18 novembre 2017

Nouvelles

La traduction touristique ou le piège du ciblage linguistique

Pour plusieurs régions du Québec, le développement économique est intrinsèquement lié au développement de l’offre touristique. Chaque année, les régions du Québec déploient énormément d’efforts dans le but de définir les offres et de les faire connaître tant auprès des autres régions qu’à l’extérieur du Québec.

Le choix des langues de communication

Il est primordial de développer des outils d’information et de promotion touristique dans au moins deux langues. Au Canada, le choix des langues officielles se fait quasi naturellement, et on le comprend. Cependant, il est important de distinguer le choix des langues de communication pour les efforts de développement intra-Québec et extra-Québec.

Si, par exemple, nous voulions vendre au Mexique un produit touristique québécois précis, ou même l’offre touristique en général, il serait nécessaire d’adapter le message à la culture et à la réalité géolinguistique de la région ciblée. Ainsi, le choix des mots en espagnol serait différent selon que nous nous adressons à des Mexicains, à des Argentins ou à des Espagnols. Les efforts de communication hors Québec doivent relever leur degré de connaissance culturelle afin de s’adapter à la culture ciblée.

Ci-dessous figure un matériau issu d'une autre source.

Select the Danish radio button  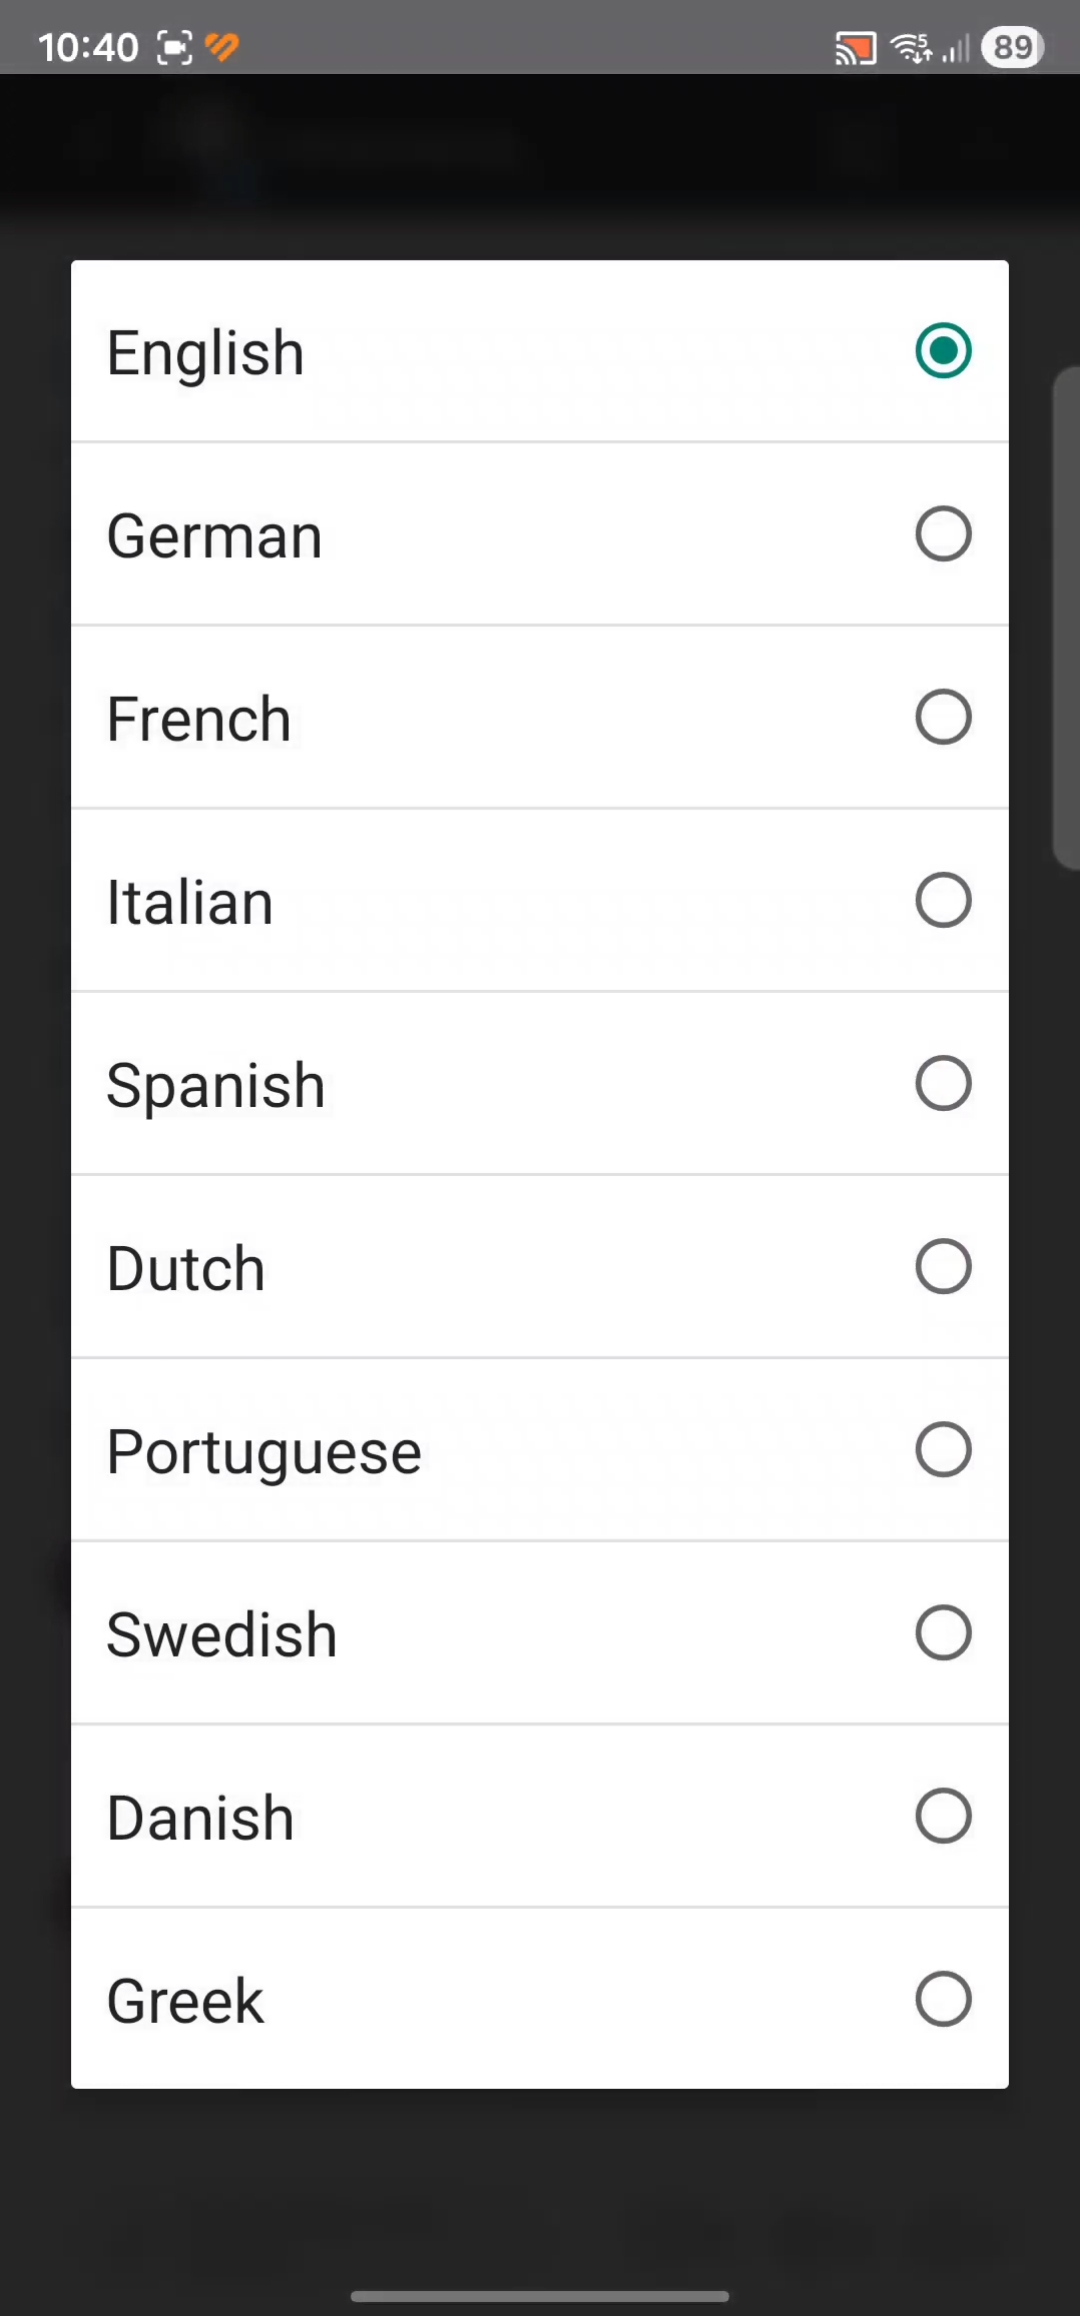point(943,1815)
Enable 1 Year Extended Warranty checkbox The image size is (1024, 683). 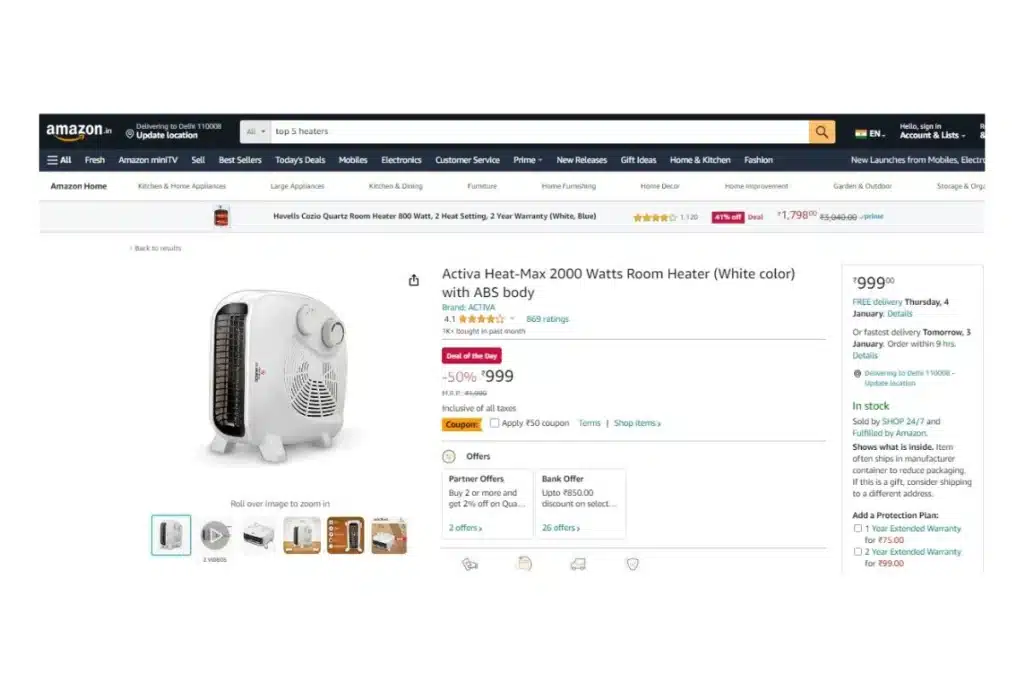(x=857, y=528)
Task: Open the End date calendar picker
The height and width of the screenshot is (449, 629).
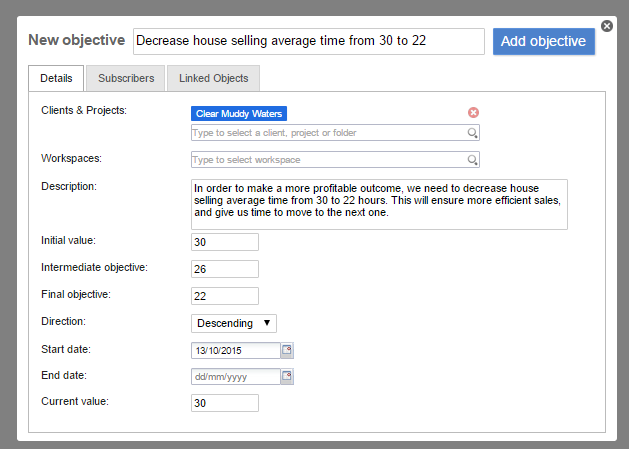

Il n’est pas rare de retrouver, dans les guides touristiques et autres documents imprimés, des envolées littéraires quasi poétiques où les mots choisis s’adressent à des personnes ayant une connaissance approfondie des nuances et des richesses linguistiques de l’anglais.

Les visiteurs allemands, polonais ou japonais, par exemple, attirés chez nous notamment par le fait français – mais qui ne le parlent pas –, ne s’étonnent pas de trouver toute la documentation dans cette langue; cependant, lorsqu’ils ont besoin d’information, ils se tournent presque toujours vers la documentation anglaise, et ce, même s’ils en ont une connaissance souvent imparfaite.